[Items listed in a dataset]
⟨

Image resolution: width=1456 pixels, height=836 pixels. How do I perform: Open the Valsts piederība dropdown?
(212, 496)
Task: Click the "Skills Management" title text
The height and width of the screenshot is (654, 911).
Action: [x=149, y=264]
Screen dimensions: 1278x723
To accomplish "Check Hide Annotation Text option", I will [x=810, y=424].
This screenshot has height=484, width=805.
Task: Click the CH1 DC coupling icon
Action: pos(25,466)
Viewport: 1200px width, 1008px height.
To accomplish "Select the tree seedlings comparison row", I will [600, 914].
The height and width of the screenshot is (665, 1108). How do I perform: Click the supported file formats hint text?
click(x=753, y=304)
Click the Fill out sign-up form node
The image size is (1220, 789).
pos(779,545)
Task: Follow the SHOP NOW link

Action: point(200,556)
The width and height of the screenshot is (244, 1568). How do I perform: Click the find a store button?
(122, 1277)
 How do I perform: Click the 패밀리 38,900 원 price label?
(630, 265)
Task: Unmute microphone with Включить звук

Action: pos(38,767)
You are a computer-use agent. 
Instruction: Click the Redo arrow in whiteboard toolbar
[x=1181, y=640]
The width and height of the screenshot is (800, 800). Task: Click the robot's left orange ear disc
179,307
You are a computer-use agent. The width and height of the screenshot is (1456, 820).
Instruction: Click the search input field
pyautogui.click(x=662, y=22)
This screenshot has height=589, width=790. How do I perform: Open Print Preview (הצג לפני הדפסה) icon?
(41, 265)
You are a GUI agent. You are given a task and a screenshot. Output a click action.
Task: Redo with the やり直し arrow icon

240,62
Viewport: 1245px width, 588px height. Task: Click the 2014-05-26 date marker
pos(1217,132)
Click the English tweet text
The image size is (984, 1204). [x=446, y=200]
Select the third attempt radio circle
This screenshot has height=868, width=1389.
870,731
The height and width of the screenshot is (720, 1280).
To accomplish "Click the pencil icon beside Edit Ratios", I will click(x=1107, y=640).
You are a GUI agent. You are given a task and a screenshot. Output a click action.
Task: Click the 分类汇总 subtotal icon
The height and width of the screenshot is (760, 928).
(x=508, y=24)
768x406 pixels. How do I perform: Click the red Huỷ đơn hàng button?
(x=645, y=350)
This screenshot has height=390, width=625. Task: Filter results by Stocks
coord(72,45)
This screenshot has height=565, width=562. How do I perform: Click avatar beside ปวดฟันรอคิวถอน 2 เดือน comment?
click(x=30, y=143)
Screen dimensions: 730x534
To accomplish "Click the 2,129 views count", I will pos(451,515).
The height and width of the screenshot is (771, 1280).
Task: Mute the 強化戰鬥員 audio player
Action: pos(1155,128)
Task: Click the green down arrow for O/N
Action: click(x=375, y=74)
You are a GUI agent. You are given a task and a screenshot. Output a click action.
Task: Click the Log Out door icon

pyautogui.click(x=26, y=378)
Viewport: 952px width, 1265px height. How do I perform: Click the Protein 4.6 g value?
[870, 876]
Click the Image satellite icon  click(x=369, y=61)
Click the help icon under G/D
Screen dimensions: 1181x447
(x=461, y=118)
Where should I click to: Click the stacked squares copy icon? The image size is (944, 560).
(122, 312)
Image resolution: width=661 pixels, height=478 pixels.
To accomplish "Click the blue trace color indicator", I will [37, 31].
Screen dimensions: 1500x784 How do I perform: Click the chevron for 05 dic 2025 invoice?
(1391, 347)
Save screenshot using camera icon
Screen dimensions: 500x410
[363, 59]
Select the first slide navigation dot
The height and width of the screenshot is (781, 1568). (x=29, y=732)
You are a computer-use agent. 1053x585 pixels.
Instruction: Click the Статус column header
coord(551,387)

⟩

- _Problem statement_:
Repeat, exactly as they stand above, the lines from the line with "768x406 pixels. How" to the line with "Screen dimensions: 730x534", both lines included.

- _Exercise solution_:
768x406 pixels. How do I perform: Click the red Huỷ đơn hàng button?
(x=645, y=350)
This screenshot has height=390, width=625. Task: Filter results by Stocks
coord(72,45)
This screenshot has height=565, width=562. How do I perform: Click avatar beside ปวดฟันรอคิวถอน 2 เดือน comment?
click(x=30, y=143)
Screen dimensions: 730x534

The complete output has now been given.